There’s a paradox parable of sorts in the Vastishana about a crow and a coconut. It explores the idea of timing. Not in the sense of minute-to-minute, hour-to-hour, day-to-day but in the more eternal sense of fate. It’s a befuddling concept that has tickled man’s mind since we discovered opposable thumbs. For me it develops into a question of a conscious universe, in some ways law of attraction, power of the unconscious. What is the nature of energy? Can we influence our future or are we subject to whatever happens…Is it a dance with Fate the way I had come to think of it?
I had just experienced a devastating occurrence of life. I was desperate for the answer to the quandary: do things happen for a reason? I sat down, picked up my Hindu Mythology book and came across the aforementioned crow and coconut story.

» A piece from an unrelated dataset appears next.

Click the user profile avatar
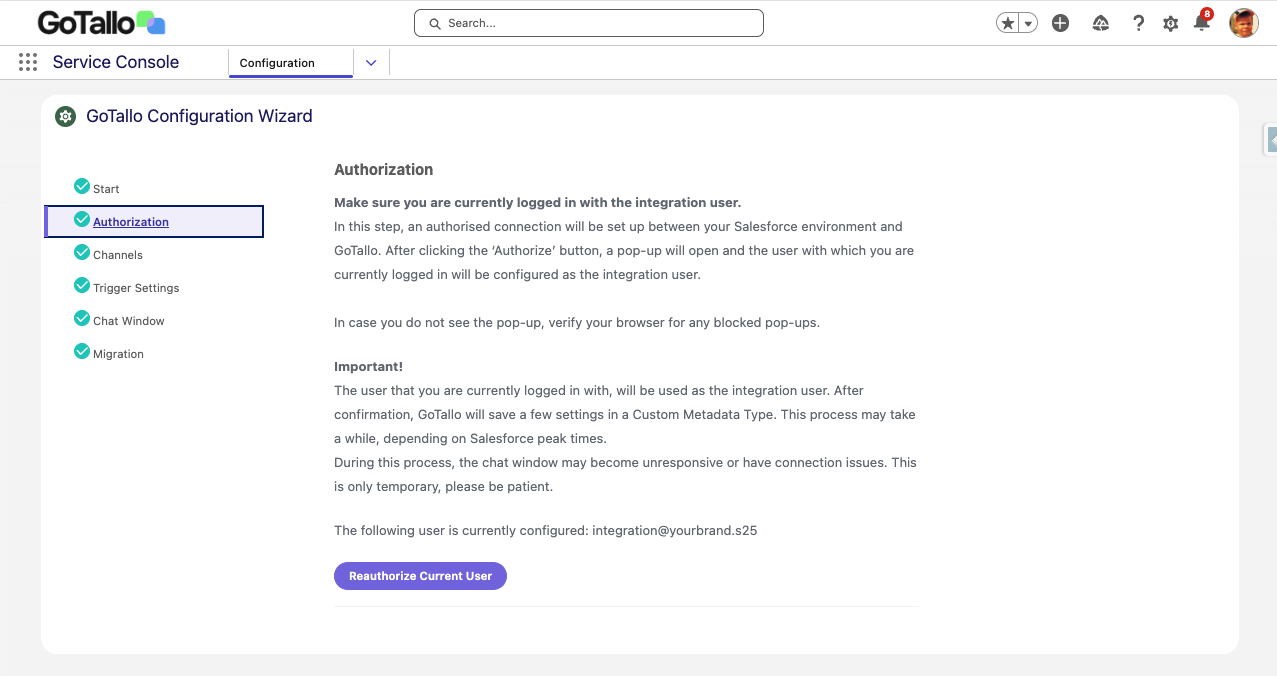 point(1243,23)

A crow alights a branch at the same exact time a coconut falls to the ground. Did the crows’ touch cause the coconut to fall, or was the coconut about to fall anyway?

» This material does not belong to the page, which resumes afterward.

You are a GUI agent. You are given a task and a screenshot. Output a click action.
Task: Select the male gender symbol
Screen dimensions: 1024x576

Cause and effect is a theme in life. We learn it in school in chemistry (I think) and see it on a molecular level. It’s those scientific notions, the law of conservation of energy, law of attraction, that support the energetic exchanges our ancestors intuitively knew. I leaned toward cause and effect and started seeking the crow that caused my coconut to fall. I looked in every possible corner of my mind, heart and soul. And let me tell you, I came up with a shitload of possible crows. But in a sky of crows, I couldn’t pick out one that satisfied the overwhelming feelings of a situation that rendered me baffled. So to choose one crow that landed on that branch causing the coconut to fall was impossible. I started to wonder if it was possible to choose just one and if there was even the possibility of one…is there a why to the things that happen to us? Is there a reason? Or does shit just happen? All possible crows.

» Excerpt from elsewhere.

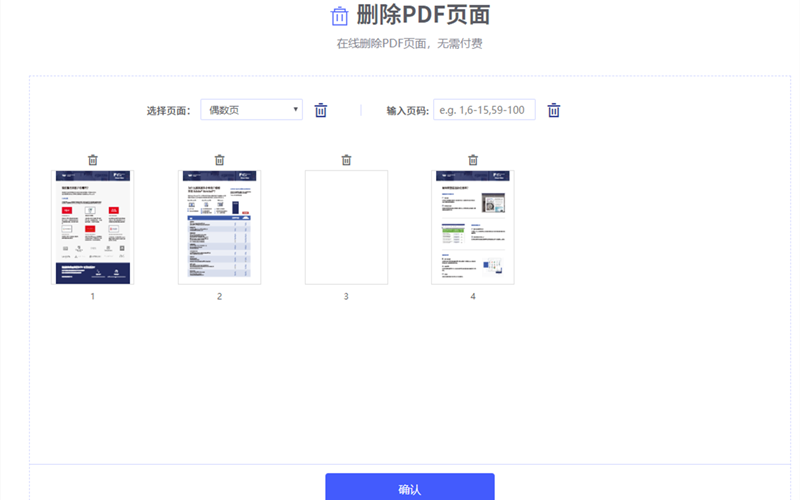Select the page 2 thumbnail with table
This screenshot has width=800, height=500.
coord(220,227)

Take a deep breath in, open mouth release it out. Crow is about hugging into center, arms externally rotate and squeeze in to create a stable shelf as a foundation for your crow, your core reaches for your spine so much they fuse in fluidity, your legs squeeze together to create a lift in the lower torso, your mind wraps around your breath, funneling your awareness into being Bakasana. Fingers come down to the mat, spread the fingers nice and wide, press down under the nails. Establish your chaturanga arms and bring your knees to the back of your arms. We are traditionally not weight bearing on our arms…just get used to the idea of holding yourself on your hands. Try picking up one foot, and then the other, and then maybe both. Look about 6 inches forward, settle your gaze on a single dristi (focal point), push down into the earth with your hands and as you do that, reach the forearms in toward each other and rotate your shoulders to the outer sides and then back and down your back. Bring your knees to the back of your arms, engage the core, look forward, pick the legs up from the floor, take flight into Bakasana, Crow.